- Provided passage
Content starts

Capital of Akoko South-West, Ondo State, Nigeria

Oka-Akoko is the headquarters of Akoko South-West Local Government of Ondo State, Nigeria. It is a majorly agricultural community with hilly terrain.The paramount and traditional ruler of Oka Akoko Kingdom is the Olubaka of Oka.

== Tourist attractions ==
Oka-Akoko is surrounded by numerous hills arranged in a circular formation, making it a scenic destination. These hills are a popular tourist attraction due to their natural beauty and opportunities for adventure. Another notable attraction in the area is the Oke-Maria Catholic Grotto, which draws visitors. The grotto's history dates back to when Rev. Father Seminati, who traveled from Lokoja to Oka Akoko, discovered the site's tranquility and spiritual significance. During his stay, he reported experiencing an apparition of the Holy Mary, mother of Jesus Christ, which inspired him to mark the spot as sacred. According to Father Seminati, the apparition was said to be a singular event, but it sparked a wave of devotion among locals and visitors. In December 1974, the diocese gathered to erect a statue of Holy Mary at the site and consecrate the hill as a place of prayer. Since then, the Oke-Maria Catholic Grotto has become an international Marian Pilgrimage Centre, attracting devotees and tourists alike.

=== New Yam Festival ===
The New Yam Festival is an annual celebration held in Oka Akoko, Ondo State, Nigeria. The festival takes place every first Saturday of August and marks the official start of the new yam harvest. During the festival, achievements of individuals within the community are recognized, including investors, philanthropists, and notable figures. Chieftaincy titles are conferred upon deserving sons and daughters of Ọkà Àkókó, as well as non-indigenes who have made notable contributions to the community. The Oka Yam Festival has become a symbol of unity among the people of Oka Akoko and the broader Ondo State community. It serves as a rallying point for the town's sons and daughter Of Oka Akoko to promote Cultural heritages.

== Notable people ==

- Jones Arogbofa: Nigerian military officer and politician
- Seinde Arogbofa: Nigerian writer and Afenifere chieftain
- Robert Ajayi Borofice: Nigerian politician
- Olugbenga Omole: former member of house of assembly
- Yusuf Adebori Adeleye: Nigerian traditional ruler.

Content ends

- Stored data
Content starts

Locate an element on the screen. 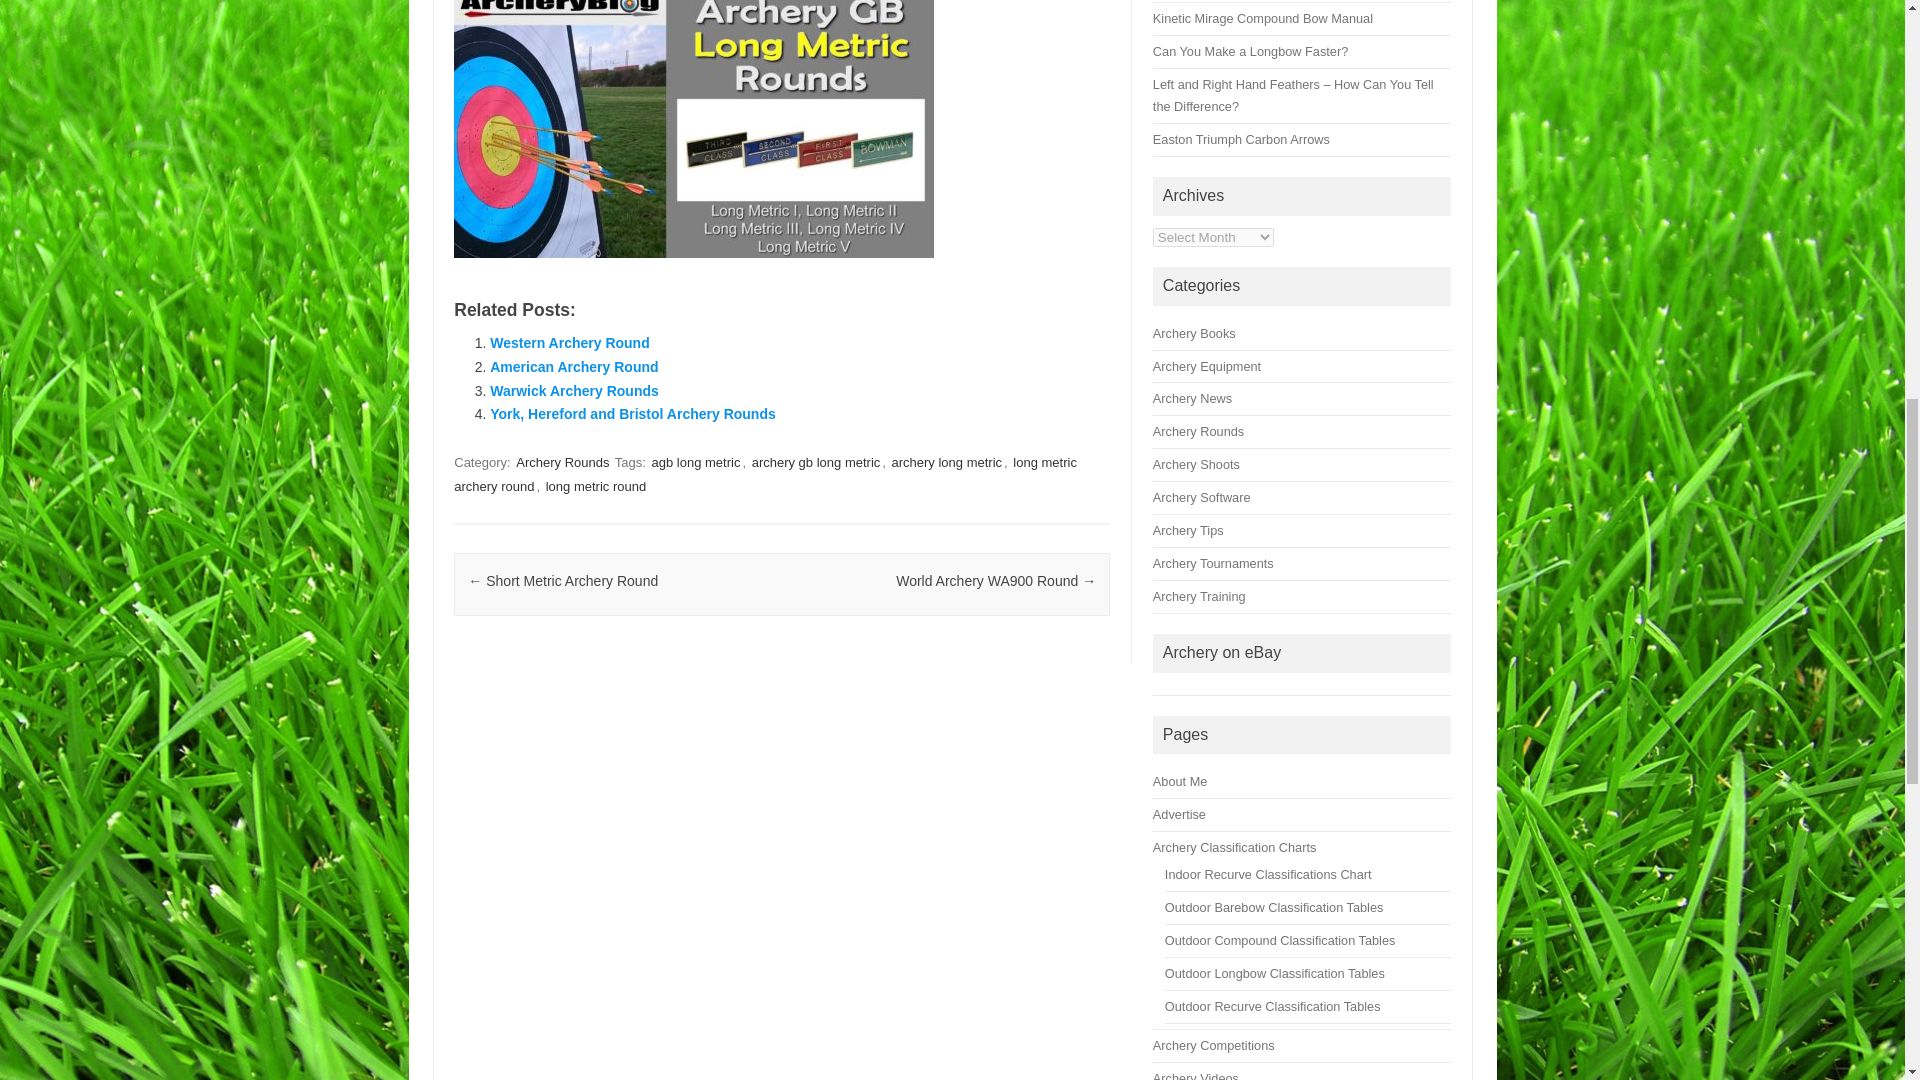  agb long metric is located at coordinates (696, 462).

Content ends
Content starts

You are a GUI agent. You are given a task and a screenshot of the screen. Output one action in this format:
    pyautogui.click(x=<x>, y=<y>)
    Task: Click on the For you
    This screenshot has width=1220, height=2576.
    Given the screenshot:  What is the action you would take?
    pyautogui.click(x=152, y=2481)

Content ends

- What is needed
From the text on Oka-Akoko, list every person named under its "Notable people" heading.

- Response
Jones Arogbofa
Seinde Arogbofa
Robert Ajayi Borofice
Olugbenga Omole
Yusuf Adebori Adeleye